Impact on business and society
Having analyzed Obama’s stimulus package, we can conclude that it has the following goals: creating new jobs and preserving old ones, supporting economic activity, ensuring maximum transparency of government operations. By mid-2010 over 379 billion dollars were spent, thereby creating a huge number of jobs (Howsen, & Lile, 2011).
A considerable amount of money was allocated for the assistance to the largest automobile companies and the largest U.S. banks that had declared bankruptcy. In June 2009, the President signed Car Allowance Rebate System. Two billion dollars were allocated from the country’s budget, and directed to customers who got rid of old gas-guzzling cars and replaced them with new more economical ones. One of the largest programs is also the development of alternative energy sources that were called “green technologies”. Another major sphere of government expenditures is the development of the education system: the reconstruction of schools, universities, increased allocations for various grants, as well as improving education level for the disabled persons.
It is difficult to estimate now what the development would have been like, if the “Obama plan” was not adopted in Congress: whether absolutely nothing would have happened and all the apocalyptic predictions of the Democrats would have turned out just a bad and unsuccessful exaggeration or the economic situation would have really deteriorated., one can certainly state that the Obama administration placed big hopes on the plan. However, the effect of the recovery plan did not actualize the optimistic expectations (Wyatt, 2009). It is clearly seen on the following graph:
Graph 1. Unemployment rate with and without the recovery plan
Dark blue displays the expected unemployment rate after the possible implementation of the economic recovery plan, light blue the expected rate without taking any measures. As we can see, the Democrats had hoped that the plan would help overcome the recession with a lower unemployment rate. And it would have been one of the strongest arguments in favor of its adoption. Red dots show the real unemployment rate in the U.S.A. after the adoption of the “Obama Plan”. It, therefore, turned higher than the economists of the President predicted. Consequently, critics of the economic policy of the present administration claim that the steps taken by the Democrats are not working (Johnson, 2009). But the President himself, despite the negative results on unemployment, declared to American voters that the incentive to the economy brought undoubted benefits.
General changes in the GDP growth and unemployment rate, as well as the contribution of separate parts of GDP to its total growth is shown on the below graphs. The analysis of changes in economic growth indicates that the growth in the third quarter of 2009 was the highest in 25 years, and the positive change in the number of unemployed was the highest in 30 years. It is probable that the ARRA played a crucial role in these changes. ARRA had the greatest impact on foreign investment, government expenditures and investment in stocks, which eventually slowed down the unemployment growth rate in such industries as construction, production, trade and various services (Yago, & Li, 2011).

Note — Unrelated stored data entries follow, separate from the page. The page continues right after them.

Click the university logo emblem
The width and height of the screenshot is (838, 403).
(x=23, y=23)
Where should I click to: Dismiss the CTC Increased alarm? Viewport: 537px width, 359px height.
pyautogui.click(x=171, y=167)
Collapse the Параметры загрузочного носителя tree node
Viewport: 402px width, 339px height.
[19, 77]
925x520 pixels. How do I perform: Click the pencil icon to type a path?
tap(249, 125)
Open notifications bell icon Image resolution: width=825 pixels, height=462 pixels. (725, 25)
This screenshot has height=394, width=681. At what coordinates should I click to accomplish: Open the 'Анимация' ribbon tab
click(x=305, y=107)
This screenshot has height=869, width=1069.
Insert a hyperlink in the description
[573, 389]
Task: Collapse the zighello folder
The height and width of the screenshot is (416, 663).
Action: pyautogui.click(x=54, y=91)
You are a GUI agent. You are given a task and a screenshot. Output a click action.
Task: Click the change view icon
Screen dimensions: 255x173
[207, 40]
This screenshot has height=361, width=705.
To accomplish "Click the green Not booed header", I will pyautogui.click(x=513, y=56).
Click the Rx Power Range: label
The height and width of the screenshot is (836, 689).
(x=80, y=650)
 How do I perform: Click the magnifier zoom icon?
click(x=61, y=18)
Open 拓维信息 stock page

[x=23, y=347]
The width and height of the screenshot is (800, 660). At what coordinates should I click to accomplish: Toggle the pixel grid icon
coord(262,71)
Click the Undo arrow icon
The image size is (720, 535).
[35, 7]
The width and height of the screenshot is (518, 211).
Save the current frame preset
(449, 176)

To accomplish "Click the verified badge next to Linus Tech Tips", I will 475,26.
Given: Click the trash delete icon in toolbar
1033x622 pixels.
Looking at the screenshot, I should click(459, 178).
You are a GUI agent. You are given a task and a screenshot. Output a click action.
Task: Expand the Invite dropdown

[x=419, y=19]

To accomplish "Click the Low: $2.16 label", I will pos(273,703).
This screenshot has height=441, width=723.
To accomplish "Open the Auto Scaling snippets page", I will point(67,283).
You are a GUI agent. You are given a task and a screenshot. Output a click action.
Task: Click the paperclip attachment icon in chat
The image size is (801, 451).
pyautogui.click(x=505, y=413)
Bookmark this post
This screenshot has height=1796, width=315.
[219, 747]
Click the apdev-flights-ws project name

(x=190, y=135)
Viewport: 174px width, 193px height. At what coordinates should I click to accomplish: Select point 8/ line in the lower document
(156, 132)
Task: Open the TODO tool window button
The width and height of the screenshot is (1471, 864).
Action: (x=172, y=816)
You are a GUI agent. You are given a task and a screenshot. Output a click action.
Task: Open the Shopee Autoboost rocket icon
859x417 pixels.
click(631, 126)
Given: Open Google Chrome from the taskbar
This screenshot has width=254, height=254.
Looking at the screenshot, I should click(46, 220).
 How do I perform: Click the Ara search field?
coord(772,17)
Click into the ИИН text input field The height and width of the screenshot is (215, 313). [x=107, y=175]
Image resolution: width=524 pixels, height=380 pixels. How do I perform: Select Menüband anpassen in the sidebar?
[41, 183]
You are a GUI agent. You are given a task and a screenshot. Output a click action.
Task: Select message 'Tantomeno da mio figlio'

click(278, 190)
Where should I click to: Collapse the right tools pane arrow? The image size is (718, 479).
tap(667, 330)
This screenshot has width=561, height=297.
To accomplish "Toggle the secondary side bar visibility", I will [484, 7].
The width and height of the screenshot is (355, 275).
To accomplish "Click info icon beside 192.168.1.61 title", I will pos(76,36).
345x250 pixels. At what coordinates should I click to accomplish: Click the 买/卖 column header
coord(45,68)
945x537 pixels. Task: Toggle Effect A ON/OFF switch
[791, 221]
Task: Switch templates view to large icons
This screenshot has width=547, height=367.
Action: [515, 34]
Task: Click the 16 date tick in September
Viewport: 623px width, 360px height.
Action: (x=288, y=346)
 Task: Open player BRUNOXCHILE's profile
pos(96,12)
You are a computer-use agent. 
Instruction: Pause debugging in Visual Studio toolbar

Graph 2. Annual GDP growth rates
Graph 3. Contribution to the GDP growth
Graph 4. Change in the number of the unemployed (tsd)
Graph 5. Contribution to the change in the number of the unemployed (tsd)
At the same time, Obama also stated his satisfaction with the work of the Federal Reserve System. He reported that Ben Bernanke works excellently on fighting the financial crisis and the Federal Reserve System is able to take over additional responsibility for monitoring financial risks, as stated by K2Kapital. According to the plan of the White House, the FRS should be the main supervisor of the major financial institutions which represent the greatest systemic risks to the economy of the country (Howsen and Lile, 2011).
In general, according to the President, in first more than 100 days the recovery act (the bill on the stimulation of the U.S. economy) brought exactly the results which had been assumed to be. Obama pointed out that the bill extended medical insurance coverage on people who lost their jobs during the period of recession, relieved tax payments for households and businesses by $ 43 billion, helped to slow down the unemployment growth rate. In his response to critics Obama emphasized that the incentive package was not designed to solve all the problems in four months, it is scheduled for more than two years. It should be noted that at the end of June 2009, Barack Obama stated that he was not yet ready to introduce another plan to stimulate the U.S. economy, in spite of its further on-going deterioration (Johnson, 2009). At the time, the U.S. leader emphasized that more time should pass in order to see the positive results from the previous stimulus package.